▸ RECORDS FOR THE EXERCISE
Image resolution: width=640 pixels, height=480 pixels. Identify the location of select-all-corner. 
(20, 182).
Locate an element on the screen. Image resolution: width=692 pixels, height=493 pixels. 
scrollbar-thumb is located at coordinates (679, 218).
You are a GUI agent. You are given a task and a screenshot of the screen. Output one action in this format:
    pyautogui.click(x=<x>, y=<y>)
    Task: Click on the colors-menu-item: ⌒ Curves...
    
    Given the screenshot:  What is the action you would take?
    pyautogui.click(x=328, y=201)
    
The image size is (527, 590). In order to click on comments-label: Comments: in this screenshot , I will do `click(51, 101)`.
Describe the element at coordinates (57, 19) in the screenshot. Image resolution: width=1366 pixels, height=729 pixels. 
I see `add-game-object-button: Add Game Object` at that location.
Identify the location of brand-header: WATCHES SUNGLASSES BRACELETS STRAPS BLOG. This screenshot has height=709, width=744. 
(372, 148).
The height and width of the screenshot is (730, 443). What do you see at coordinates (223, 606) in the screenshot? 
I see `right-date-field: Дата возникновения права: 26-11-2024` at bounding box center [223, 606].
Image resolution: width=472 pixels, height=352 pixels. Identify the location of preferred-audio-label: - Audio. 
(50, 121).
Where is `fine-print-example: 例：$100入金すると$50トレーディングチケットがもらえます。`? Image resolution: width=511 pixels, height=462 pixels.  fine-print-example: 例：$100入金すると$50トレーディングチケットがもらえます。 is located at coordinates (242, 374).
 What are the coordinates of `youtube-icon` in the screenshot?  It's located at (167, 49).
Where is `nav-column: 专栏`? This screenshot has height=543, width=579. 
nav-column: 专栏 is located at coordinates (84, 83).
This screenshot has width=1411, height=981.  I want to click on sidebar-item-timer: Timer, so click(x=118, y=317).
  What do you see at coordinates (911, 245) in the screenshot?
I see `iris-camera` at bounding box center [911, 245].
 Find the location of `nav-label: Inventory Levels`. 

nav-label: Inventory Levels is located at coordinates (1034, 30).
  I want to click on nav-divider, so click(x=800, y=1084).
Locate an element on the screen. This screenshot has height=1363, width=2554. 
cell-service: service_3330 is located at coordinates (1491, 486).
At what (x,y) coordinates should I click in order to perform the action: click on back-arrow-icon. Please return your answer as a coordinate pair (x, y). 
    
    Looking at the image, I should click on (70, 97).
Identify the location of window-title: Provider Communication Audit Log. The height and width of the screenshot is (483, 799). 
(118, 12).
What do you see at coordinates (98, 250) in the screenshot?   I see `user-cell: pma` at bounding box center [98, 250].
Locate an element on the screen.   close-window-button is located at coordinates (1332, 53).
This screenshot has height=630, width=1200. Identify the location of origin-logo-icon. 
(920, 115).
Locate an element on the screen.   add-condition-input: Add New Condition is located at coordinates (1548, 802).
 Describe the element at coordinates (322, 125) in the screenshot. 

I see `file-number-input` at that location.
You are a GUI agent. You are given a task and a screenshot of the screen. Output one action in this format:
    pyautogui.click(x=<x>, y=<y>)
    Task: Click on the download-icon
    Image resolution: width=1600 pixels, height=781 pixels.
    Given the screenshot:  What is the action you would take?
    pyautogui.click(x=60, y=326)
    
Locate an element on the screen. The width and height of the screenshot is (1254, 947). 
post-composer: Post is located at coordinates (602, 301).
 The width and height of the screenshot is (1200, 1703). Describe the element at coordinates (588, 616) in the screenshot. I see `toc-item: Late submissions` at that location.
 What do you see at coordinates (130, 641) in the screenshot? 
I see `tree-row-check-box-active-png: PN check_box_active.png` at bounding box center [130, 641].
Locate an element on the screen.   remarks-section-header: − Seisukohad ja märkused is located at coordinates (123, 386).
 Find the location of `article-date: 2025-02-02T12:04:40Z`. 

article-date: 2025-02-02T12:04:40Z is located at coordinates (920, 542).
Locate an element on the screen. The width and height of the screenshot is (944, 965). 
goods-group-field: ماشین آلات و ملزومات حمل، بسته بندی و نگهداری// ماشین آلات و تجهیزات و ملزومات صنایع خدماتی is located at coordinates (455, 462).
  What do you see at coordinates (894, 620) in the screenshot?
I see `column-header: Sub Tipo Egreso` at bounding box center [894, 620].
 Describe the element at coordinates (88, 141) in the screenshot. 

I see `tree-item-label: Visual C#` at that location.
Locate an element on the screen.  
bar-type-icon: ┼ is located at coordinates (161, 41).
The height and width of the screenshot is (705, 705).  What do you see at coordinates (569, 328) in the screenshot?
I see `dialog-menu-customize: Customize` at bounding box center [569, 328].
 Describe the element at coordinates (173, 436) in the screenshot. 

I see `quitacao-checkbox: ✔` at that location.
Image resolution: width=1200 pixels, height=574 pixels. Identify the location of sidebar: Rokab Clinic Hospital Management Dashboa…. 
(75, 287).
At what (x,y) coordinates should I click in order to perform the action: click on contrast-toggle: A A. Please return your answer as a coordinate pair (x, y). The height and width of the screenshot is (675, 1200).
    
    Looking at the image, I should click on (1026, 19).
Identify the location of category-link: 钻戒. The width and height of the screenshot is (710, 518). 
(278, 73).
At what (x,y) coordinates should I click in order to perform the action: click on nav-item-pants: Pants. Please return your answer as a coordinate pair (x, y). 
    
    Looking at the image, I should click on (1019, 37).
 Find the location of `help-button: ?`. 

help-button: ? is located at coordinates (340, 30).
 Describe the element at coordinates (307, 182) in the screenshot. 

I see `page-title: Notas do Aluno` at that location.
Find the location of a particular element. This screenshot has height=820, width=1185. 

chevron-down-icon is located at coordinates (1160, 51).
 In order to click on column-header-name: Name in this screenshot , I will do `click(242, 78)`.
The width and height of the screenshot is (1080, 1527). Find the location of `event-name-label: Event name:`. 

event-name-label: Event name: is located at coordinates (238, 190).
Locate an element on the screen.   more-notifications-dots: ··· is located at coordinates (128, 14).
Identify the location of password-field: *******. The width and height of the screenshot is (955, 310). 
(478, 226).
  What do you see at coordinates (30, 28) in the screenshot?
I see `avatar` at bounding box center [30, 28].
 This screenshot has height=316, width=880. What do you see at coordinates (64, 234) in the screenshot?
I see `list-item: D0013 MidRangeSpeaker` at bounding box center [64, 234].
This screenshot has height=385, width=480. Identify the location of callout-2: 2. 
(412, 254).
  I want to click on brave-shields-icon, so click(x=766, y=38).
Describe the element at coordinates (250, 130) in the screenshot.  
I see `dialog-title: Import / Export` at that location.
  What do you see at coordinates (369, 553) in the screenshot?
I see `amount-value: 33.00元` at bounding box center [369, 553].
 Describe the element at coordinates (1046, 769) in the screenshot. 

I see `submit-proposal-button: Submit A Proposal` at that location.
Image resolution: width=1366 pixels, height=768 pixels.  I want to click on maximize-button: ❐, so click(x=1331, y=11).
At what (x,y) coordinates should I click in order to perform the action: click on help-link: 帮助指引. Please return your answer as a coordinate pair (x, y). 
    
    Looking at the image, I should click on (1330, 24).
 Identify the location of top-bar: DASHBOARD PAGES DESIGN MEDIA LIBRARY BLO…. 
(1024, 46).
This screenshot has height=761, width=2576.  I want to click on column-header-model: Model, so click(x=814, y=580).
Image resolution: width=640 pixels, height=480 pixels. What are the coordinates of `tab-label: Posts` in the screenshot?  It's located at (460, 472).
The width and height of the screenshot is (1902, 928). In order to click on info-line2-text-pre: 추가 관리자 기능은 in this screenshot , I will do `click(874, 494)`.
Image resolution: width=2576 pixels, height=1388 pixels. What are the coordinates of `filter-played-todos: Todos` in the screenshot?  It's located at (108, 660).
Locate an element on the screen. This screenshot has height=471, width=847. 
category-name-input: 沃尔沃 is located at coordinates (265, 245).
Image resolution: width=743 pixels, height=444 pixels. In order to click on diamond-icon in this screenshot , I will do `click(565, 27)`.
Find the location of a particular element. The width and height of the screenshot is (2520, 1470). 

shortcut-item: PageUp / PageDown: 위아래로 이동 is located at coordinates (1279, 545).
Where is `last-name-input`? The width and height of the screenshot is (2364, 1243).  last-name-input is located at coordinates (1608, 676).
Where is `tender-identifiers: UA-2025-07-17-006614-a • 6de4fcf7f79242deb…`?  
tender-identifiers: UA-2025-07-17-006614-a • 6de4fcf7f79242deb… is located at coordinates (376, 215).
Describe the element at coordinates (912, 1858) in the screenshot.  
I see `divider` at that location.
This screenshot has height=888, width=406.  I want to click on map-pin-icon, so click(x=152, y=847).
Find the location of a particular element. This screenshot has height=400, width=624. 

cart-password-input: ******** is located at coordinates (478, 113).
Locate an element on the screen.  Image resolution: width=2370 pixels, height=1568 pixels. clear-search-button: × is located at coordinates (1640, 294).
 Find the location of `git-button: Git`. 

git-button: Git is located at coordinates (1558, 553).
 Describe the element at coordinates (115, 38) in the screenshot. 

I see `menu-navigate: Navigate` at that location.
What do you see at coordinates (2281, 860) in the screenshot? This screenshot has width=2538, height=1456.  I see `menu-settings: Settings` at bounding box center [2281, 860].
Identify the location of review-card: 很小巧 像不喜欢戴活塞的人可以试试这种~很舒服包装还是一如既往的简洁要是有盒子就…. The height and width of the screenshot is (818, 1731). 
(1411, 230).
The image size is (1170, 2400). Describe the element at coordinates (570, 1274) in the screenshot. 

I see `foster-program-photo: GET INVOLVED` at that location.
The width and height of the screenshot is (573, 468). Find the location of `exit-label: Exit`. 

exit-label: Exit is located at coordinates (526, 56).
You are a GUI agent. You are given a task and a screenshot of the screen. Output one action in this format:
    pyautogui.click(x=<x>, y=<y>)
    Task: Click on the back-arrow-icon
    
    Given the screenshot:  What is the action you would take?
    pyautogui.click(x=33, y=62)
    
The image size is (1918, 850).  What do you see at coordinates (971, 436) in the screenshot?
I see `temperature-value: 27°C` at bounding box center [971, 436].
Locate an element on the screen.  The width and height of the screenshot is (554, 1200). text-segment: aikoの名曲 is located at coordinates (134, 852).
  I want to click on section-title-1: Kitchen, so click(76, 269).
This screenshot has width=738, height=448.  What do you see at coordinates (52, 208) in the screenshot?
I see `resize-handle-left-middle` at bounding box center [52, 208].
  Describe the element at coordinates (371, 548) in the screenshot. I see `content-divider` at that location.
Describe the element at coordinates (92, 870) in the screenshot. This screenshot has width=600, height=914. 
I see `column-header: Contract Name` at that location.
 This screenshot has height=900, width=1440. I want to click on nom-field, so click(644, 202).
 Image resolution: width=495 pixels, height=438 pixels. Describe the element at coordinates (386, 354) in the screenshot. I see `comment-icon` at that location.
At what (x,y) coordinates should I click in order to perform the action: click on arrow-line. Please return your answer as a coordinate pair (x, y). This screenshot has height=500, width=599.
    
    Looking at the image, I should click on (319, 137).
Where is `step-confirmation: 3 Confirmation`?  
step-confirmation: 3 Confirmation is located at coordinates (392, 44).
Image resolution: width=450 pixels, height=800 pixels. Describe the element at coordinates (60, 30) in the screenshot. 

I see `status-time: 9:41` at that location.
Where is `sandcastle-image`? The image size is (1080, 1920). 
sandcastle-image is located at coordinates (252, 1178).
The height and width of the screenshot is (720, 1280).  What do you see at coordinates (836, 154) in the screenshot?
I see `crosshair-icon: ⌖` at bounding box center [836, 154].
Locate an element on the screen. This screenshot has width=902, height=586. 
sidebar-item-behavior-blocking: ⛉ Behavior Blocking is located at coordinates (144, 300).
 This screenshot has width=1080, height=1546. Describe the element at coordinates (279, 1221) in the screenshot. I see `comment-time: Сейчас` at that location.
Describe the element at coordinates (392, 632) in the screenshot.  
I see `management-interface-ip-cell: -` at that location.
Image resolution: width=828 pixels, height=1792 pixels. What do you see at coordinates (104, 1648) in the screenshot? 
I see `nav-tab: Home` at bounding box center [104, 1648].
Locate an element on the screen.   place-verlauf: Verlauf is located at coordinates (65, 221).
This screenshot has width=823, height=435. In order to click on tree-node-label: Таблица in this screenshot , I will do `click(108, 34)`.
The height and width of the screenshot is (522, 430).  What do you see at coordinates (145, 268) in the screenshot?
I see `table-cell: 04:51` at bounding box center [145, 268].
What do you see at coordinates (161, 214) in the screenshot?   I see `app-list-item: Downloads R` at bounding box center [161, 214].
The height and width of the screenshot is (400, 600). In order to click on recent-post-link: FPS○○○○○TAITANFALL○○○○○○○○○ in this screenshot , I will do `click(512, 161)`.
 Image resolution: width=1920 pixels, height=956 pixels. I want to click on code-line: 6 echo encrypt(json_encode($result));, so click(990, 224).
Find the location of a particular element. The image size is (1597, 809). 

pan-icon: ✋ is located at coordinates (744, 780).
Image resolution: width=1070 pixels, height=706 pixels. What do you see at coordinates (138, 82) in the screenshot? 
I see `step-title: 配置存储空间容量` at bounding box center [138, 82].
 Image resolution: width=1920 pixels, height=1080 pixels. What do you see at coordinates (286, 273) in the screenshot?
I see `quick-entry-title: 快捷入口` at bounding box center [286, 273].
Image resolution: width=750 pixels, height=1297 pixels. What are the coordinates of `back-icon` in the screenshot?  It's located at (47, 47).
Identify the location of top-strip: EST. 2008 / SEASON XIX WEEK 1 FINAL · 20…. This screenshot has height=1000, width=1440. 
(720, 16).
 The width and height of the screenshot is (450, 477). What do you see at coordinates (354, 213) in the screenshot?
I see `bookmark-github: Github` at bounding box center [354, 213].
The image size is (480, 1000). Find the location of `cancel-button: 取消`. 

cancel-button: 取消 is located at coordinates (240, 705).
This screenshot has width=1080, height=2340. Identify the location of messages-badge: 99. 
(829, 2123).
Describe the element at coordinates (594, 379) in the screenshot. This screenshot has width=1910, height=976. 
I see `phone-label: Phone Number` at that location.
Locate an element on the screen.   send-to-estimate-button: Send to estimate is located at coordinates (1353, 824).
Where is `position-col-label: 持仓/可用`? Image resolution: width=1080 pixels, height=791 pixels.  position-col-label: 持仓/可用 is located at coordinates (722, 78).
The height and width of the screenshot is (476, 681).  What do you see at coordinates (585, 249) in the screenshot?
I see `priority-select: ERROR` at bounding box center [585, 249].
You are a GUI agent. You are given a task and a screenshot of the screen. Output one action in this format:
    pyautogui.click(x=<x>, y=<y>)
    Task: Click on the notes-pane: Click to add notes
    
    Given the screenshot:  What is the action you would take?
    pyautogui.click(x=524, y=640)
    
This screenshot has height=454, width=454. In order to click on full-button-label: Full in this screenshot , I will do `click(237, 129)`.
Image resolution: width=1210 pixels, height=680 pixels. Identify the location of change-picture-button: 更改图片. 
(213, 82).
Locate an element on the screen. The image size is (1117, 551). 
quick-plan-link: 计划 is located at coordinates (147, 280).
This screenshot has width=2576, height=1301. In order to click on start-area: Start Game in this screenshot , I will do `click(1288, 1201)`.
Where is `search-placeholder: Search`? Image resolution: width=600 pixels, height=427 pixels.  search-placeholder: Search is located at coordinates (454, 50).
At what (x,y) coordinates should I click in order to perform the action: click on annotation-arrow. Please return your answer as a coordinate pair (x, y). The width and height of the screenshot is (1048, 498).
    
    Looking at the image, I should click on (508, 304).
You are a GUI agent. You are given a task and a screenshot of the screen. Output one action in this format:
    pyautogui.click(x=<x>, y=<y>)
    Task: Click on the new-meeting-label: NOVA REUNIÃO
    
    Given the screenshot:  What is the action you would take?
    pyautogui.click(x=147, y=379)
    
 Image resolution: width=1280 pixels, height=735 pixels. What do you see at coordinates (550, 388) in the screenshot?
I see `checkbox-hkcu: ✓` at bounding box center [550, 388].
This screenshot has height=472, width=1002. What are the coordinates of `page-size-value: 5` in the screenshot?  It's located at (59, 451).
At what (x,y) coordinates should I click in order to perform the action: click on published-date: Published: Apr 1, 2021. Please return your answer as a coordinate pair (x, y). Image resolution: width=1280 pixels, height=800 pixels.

▸ TASK TO CARRY OUT
Rewrite the stretch from the start of the records through the line containing "scrollbar-thumb is located" as a numbered list, omitting blank lines.

▸ THE ANSWER
1. Image resolution: width=640 pixels, height=480 pixels. Identify the location of select-all-corner. 
2. (20, 182).
3. Locate an element on the screen. Image resolution: width=692 pixels, height=493 pixels. 
4. scrollbar-thumb is located at coordinates (679, 218).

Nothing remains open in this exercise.